O concurso materializará uma oferta substancialmente mais completa do que a existente, maior eficiência, mais sustentabilidade ambiental, melhor qualidade do serviço, rejuvenescimento substancial da frota, mais responsabilidade social, melhor imagem, informação mais completa e maior foco nos utentes.

A rede, desenhada de raiz durante cerca de um ano pela AML, está subdividida em quatro lotes. Noroeste, que abrange os municípios da Amadora, Oeiras e Sintra e intermunicipais de ligação a Lisboa e Cascais. Nordeste, com carreiras nos concelhos de Mafra, Loures, Odivelas e Vila Franca de Xira e intermunicipais de ligação a Lisboa. Sudoeste, para os municípios de Almada, Seixal e Sesimbra e intermunicipais de ligação ao Barreiro e Lisboa.

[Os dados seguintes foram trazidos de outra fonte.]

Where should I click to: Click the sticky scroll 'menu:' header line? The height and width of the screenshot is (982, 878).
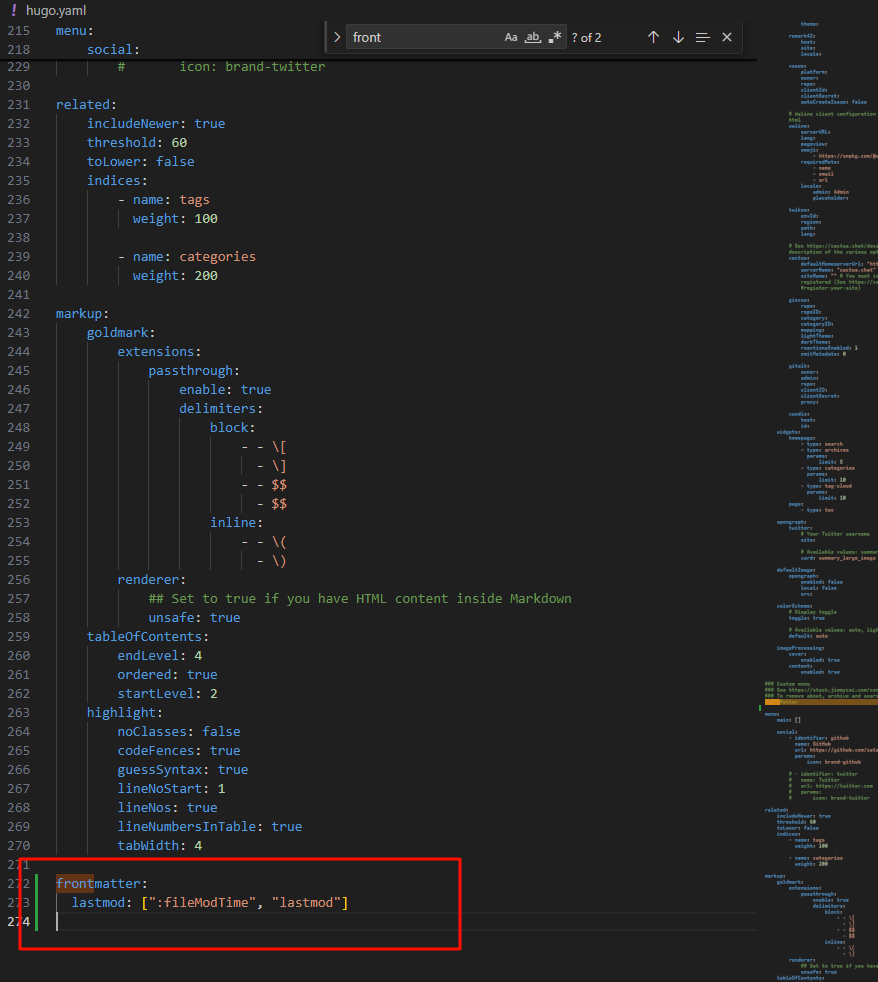click(75, 30)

Sudeste, que contempla os concelhos de Alcochete, Moita, Montijo, Palmela e Setúbal e intermunicipais de ligação ao Barreiro e Lisboa.

O concurso vai cobrir a região metropolitana de Lisboa com 578 linhas rodoviárias, que consubstanciam “novas linhas, novas ligações que não existiam até agora, mais oferta nas ligações existentes, mais pontualidade, menos intervalo entre autocarros, mais horários noturnos, ao fim-de-semana e em horas de ponta”, como explicitou o presidente da AML, Fernando Medina.

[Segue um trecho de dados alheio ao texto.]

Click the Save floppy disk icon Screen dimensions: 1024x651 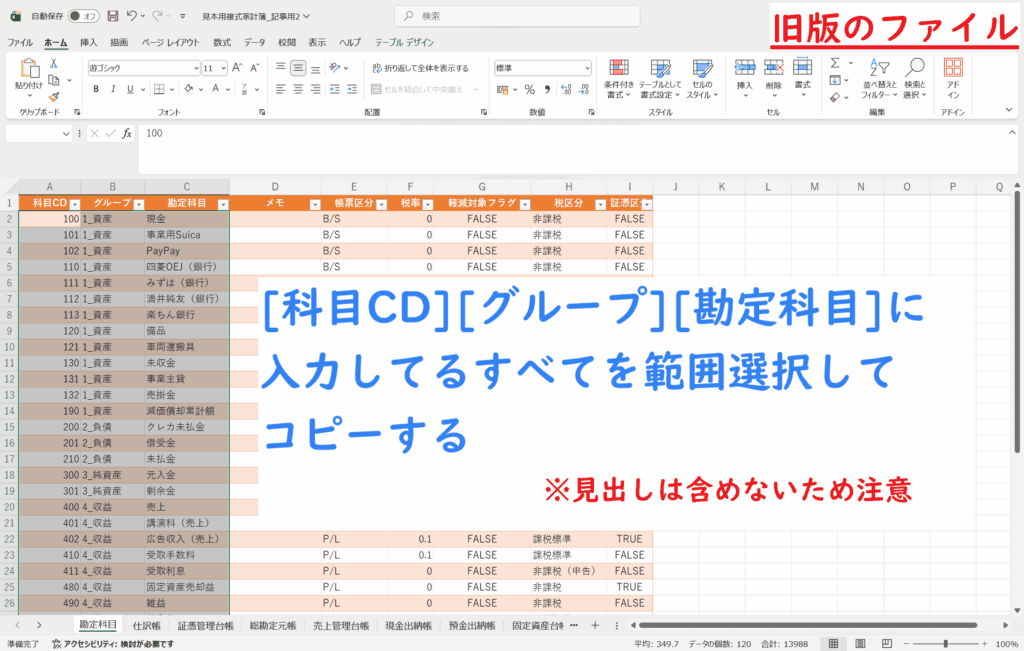[112, 16]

Os 2,7 milhões de utentes dos 18 municípios da região metropolitana de Lisboa passarão a poder usufruir de um serviço rodoviário que irá circular com uma única imagem e marca: Carris Metropolitana.

O ministro do ambiente e da ação climática, João Matos Fernandes, também presente na cerimónia, mostrou-se muito otimista com o trabalho desenvolvido: “É com expectativa que nós vemos a opção que vai ser desenhada”, acrescentando reconhecer à Área Metropolitana de Lisboa capacidade para “participar na gestão dos novos modos de transporte que possam vir a ser descentralizados”.

Estima-se que o resultado do concurso, que tem uma abrangência temporal de sete anos, seja materializado no decorrer do segundo semestre de 2021.